Este problema, evidentemente, está ligado, de forma mais precisa, às políticas de macroeconomia, considerados os arranjos comerciais e produtivos em escala mundial.

Todavia, tem também ligação com a forma de regulação das relações de trabalho. A facilidade jurídica conferida aos empregadores para "dispensarem" seus empregados provoca uma grande rotatividade de mão de obra, que tanto impulsiona o desemprego quanto favorece a insegurança nas relações trabalhistas, e, ainda, fragiliza a situação do trabalhador, provocando a precarização das condições de trabalho.

Assim, se o direito do trabalho não pode gerar bens à satisfação do incremento da economia, pode, por outro lado, fixar um parâmetro de segurança e de dignidade nas relações de trabalho, que tanto preserve o homem no contexto produtivo quanto, de certa forma, beneficie as políticas econômicas.

O principal papel a ser cumprido pelo Direito do Trabalho nos tempos presentes, portanto, é o de evitar o desemprego desmedido e despropositado, que apenas serve para incrementar a utilização de relações de trabalho que desconsideram os seus fins sociais e geram insegurança na sociedade.

Sob esta perspectiva, é crucial que se passe a considerar que a cessação da relação de emprego por iniciativa imotivada do empregador não encontra guarida na Constituição Federal, visto que esta conferiu, no inciso I, do seu art. 7º, aos empregados a garantia da "proteção contra dispensa arbitrária ou sem justa causa, nos termos de lei complementar que preverá indenização compensatória, dentre outros direitos".

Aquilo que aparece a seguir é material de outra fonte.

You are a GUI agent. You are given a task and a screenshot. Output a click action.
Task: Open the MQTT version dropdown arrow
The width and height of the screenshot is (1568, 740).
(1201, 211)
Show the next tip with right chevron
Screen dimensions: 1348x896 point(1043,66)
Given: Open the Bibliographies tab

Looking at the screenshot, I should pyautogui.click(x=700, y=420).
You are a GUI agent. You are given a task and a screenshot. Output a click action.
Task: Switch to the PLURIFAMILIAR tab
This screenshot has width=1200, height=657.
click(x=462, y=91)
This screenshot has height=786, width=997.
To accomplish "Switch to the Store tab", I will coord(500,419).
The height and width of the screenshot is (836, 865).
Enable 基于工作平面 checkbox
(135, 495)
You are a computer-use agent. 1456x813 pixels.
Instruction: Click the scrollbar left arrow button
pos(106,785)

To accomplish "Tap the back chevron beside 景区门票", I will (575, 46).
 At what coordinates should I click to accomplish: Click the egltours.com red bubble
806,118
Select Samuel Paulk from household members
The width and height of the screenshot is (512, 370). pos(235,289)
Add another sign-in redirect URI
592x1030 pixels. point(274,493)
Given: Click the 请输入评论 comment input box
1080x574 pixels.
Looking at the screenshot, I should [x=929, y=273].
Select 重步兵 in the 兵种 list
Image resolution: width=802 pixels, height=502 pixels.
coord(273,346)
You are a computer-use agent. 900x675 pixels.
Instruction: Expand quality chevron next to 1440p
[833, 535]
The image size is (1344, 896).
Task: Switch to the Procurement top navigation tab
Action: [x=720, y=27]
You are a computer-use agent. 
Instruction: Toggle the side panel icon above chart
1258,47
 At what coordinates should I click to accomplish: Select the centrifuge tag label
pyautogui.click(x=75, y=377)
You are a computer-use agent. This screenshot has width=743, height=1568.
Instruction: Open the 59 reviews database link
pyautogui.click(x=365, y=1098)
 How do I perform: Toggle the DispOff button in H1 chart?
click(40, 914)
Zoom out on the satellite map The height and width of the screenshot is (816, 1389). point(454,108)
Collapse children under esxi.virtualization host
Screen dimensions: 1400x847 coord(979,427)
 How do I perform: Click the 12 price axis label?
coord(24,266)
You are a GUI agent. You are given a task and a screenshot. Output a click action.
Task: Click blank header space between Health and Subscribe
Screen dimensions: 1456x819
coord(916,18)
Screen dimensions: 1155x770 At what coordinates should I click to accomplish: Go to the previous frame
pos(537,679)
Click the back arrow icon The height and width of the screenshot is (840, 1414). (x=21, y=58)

Da previsão constitucional, não se pode entender que a proteção contra dispensa arbitrária ou sem justa causa dependa de lei complementar para ter eficácia jurídica, pois que o preceito não suscita qualquer dúvida de que tal proteção se trata de uma garantia constitucional conferida aos empregados. Está-se, diante, inegavelmente, de uma norma de eficácia plena. A complementação a esta norma diz respeito aos efeitos do descumprimento da garantia constitucional.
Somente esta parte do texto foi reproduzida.